Genius, education, and “The Martians”
- Many comments portray von Neumann as operating at a qualitatively different intellectual level, citing contemporaries’ awe and comparing him to figures like Ramanujan and Witten.
- There is debate over how rare such talent is (top 1% vs “one in a million”) and pushback against excessive hero‑worship.
- Thread discusses early‑20th‑century Hungarian elite math education, heavy use of tutors, and competitions as enabling environments for such talent.

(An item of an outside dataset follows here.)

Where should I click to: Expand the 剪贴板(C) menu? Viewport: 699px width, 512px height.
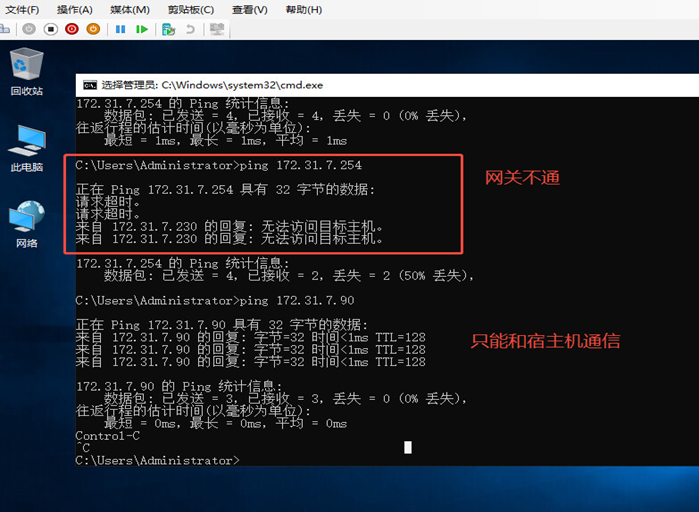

- Several comments reflect on modern math/science teaching: focus on settled facts, little exposure to open problems until graduate level, and the importance of learning “how to think” vs memorizing answers.
Von Neumann and computing
- One line of discussion asks what his concrete contributions to computer science were: some see him mainly as a powerful generalist and popularizer of EDVAC/ENIAC ideas rather than originator of the stored‑program architecture.
- Others credit him with key conceptual moves: treating program and data uniformly in memory, helping formalize subroutines (in parallel to Turing), proposing arithmetic PRNGs, and devising merge sort.
- There is skepticism that certain ideas (e.g., merge sort, subroutines, “von Neumann architecture”) were uniquely his, but agreement that early CS is full of concepts associated with his work.
Miscellaneous themes
- The thread touches on Klára von Neumann’s tragic death, set against a life spanning WWI, WWII, early Cold War crises, and nuclear anxiety.
- Multiple books and a novel about von Neumann and related figures are recommended, and the original article’s clear prose is praised.
- An archived 1966 documentary with interviews of his contemporaries is linked as an additional resource.